И вслед за очкастым взглядом Полонского все головы повернулись к Гурамишвили, сейчас он был для всех олицетворением большого неопознанного таланта — грузин пушкинских времён. Сызмалу пристрастившийся к алкоголю, нервный, неряшливый, с красными набрякшими веками, он царапал в записной книжке человечков и вопрос свой не повторил.
— Он спрашивает, — млея и источая сахар, пояснила Таня, — есть ли у Антониони тёща, то есть…
Полонский просиял. Его счётная машина располагала данными такой задачи.
— О, мои дорогие друзья, — его счётная машина заработала, — вопрос этот исходит с позиций реализма, безбрежного реализма. Говорить о реалистическом кино с его огромным опытом можно бесконечно. У меня для вас прибережён свой ответ — из всех предметов и ситуаций, из всего жизненного хаоса искусство отбирает лишь необходимые для данной задачи предметы и ситуации. В сегодняшнем материале присутствие тёщ — абсолютно ненужная вещь.
— Мы всё это понимаем. Мы только хотели бы знать — у самого Антониони имеется тёща или нет?
— Говорить в этом фильме о тёщах, Мнацаканян, Антониони счёл лишним.
— А почему? Потому что у тёщ колени некрасивые, да?
— Хотя бы.
— Так можно, — посапывая, поднялся с места Серафим Герман, — посчитать лишними всех шуринов, и своячениц, все тряпки, пелёнки, и кухню, и газеты, и войну во Вьетнаме — вообще всё то, из чего создаётся действительная атмосфера жизни. Это красиво, но нечестно, Георгий Константинович.
— Друзья мои. Итальянский неореализм ознаменовался именно вводом в кино всевозможного тряпья-белья, и если существует развитие искусства, а я полагаю, что оно существует, то новое итальянское кино обязано было освободиться от этого засилья тёщ, пелёнок и макарон.
— Конечно, было обязано, — как будто подтвердил Игнатьев. — Антониони вот освободился, и мне очень захотелось жить в атмосфере его фильмов, а не в кошмарном, понимаете, общежитии на улице Успенского,
Вот так становились значительными Виктор Игнатьев, Эльдар Гурамишвили, этот геолог Герман и ереванец Мнацаканов, который упорно называет себя Мнацаканяном, а вон ещё в своём углу поднял руку и сейчас очень важные вещи будет вещать, заикаясь, — наполовину по-русски, наполовину по-киргизски — Мурза Окуев… а красавица всё равно одна на тысячу женихов, а жизнь только один раз даётся, и надо прожить её победителем, а дед его рыбачил на реке, а отец — железнодорожный рабочий на одном из незаметных полустанков тысячевёрстной линии, а в Москве раздают лавры, в Москве происходят приёмы, и девушек в Москве великое множество… — и, рассеянно взяв сигарету из чужой коробки и достав зажигалку, но не поднося её к сигарете, поднялся с места высокий, широкоплечий, — перед нами, серьёзно оглядывая всех, стоял наш однокурсник Виктор Макаров.
— Всё то, что сказали ребята, Витя Игнатьев, Герман, Мнацаканов Геворг, ну и, конечно, Гурамишвили, — всё это вполне понятно и мило, и должен сказать, что я лично согласен с ними, то есть я не имею ничего против. Антониони отрицает действительность, в которой, по его собственному признанию, хотел бы жить советский гражданин Виктор Игнатьев. Я ведь правильно понял тебя, Витя? Благодарю.

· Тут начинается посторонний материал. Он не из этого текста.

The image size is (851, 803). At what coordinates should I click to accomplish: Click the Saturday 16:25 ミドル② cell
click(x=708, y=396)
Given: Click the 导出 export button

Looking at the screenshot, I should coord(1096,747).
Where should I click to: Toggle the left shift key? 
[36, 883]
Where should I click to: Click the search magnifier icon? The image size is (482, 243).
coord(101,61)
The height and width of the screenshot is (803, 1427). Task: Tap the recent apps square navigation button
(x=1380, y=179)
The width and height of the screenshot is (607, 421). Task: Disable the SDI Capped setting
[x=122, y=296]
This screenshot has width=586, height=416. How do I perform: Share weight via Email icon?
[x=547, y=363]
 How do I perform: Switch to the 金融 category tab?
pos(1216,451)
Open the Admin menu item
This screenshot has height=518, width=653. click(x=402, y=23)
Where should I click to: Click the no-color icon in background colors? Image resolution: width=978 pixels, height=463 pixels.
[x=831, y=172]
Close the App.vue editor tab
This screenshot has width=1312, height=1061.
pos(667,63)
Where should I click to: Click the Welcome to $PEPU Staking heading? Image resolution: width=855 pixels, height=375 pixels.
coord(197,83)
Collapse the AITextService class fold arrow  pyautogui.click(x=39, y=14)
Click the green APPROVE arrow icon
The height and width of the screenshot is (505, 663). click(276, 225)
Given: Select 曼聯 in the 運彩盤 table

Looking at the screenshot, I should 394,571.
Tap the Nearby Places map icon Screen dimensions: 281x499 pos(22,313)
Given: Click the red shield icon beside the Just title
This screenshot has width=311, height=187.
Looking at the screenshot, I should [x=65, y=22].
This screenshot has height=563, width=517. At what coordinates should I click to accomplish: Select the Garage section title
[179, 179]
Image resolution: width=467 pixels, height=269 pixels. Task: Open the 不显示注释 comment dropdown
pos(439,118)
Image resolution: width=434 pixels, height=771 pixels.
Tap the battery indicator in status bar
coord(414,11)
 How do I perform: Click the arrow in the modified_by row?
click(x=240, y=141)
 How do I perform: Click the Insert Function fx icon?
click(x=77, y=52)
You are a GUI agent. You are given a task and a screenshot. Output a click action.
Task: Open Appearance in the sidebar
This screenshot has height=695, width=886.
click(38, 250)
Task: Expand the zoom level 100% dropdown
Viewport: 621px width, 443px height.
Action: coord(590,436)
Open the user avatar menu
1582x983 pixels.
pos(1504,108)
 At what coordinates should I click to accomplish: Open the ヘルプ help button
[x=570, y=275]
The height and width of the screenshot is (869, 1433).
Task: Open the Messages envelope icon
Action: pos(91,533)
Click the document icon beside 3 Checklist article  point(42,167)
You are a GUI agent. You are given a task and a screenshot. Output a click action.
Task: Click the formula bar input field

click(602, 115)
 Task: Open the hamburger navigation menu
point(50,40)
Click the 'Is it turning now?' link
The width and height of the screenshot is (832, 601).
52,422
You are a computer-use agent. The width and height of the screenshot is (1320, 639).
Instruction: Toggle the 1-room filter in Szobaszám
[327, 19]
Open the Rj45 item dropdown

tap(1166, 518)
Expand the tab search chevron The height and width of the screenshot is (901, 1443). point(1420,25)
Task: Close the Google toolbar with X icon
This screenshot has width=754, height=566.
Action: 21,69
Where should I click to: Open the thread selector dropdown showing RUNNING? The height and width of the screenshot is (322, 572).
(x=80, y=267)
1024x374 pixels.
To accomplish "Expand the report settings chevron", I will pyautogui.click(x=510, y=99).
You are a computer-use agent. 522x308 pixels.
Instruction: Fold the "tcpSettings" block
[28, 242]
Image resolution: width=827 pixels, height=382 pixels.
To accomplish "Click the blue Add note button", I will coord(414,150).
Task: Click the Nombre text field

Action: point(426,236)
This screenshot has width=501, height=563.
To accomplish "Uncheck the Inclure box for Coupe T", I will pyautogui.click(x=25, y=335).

Виктор Игнатьев, конечно, не согласился бы жить в буржуазной этой действительности, Виктор Игнатьев сказал это в порядке шутки, но мы всё равно за этой шуткой должны разглядеть следующее: представитель западного искусства Микеланджело Антониони, будучи талантливым режиссёром, дал осечку — отрицаемое он представил в таком свете, что это показалось нам красивым, таким образом, он отрицаемое сделал желаемым. Но я сейчас хочу поговорить с вами о другом. — И Виктор подождал, чтобы Полонский и вся аудитория спросили — о чём ты хочешь с нами поговорить?
Полонский в конце концов спросил:
— О чём вы хотите поговорить?
И Виктор Макаров продолжил:
— Я вот что хотел бы прибавить к сказанному моими товарищами — Виктором, Германом, Мнацаканяном и Эльдаром, — и мне кажется, они согласятся со мной…
— Не убивай нас, не прибавляй к сказанному нами ничего, мы всё равно не согласимся с тобой.